While there has been increasing interest in the task of describing video with natural language, current computer vision algorithms are still severely limited in terms of the variability and complexity of the videos and their associated language that they can recognize. This is in part due to the simplicity of current benchmarks, which mostly focus on specific fine-grained domains with limited videos and simple descriptions. While researchers have provided several benchmark datasets for image captioning, we are not aware of any large-scale video description dataset with comprehensive categories yet diverse video content.
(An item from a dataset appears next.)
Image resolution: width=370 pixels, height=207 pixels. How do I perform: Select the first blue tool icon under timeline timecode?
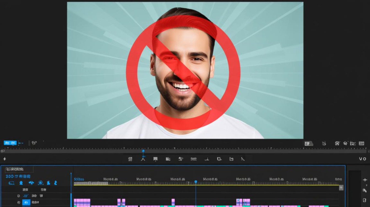pyautogui.click(x=11, y=183)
In this paper we present MSR-VTT (standing for “MSR Video to Text”) which is a new large-scale video benchmark for video understanding, especially the emerging task of translating video to text. This is achieved by collecting 257 popular queries from a commercial video search engine, with 118 videos for each query. In its current version, MSR-VTT provides 10K web video clips with 41.2 hours and 200K clip-sentence pairs in total, covering the most comprehensive categories and diverse visual content, and representing the largest dataset in terms of sentence and vocabulary. Each clip is annotated with about 20 natural sentences by 1,327 AMT workers. We present a detailed analysis of MSR-VTT in comparison to a complete set of existing datasets, together with a summarization of different state-of-the-art video-to-text approaches. We also provide an extensive evaluation of these approaches on this dataset, showing that the hybrid Recurrent Neural Networkbased approach, which combines single-frame and motion representations with soft-attention pooling strategy, yields the best generalization capability on MSR-VTT.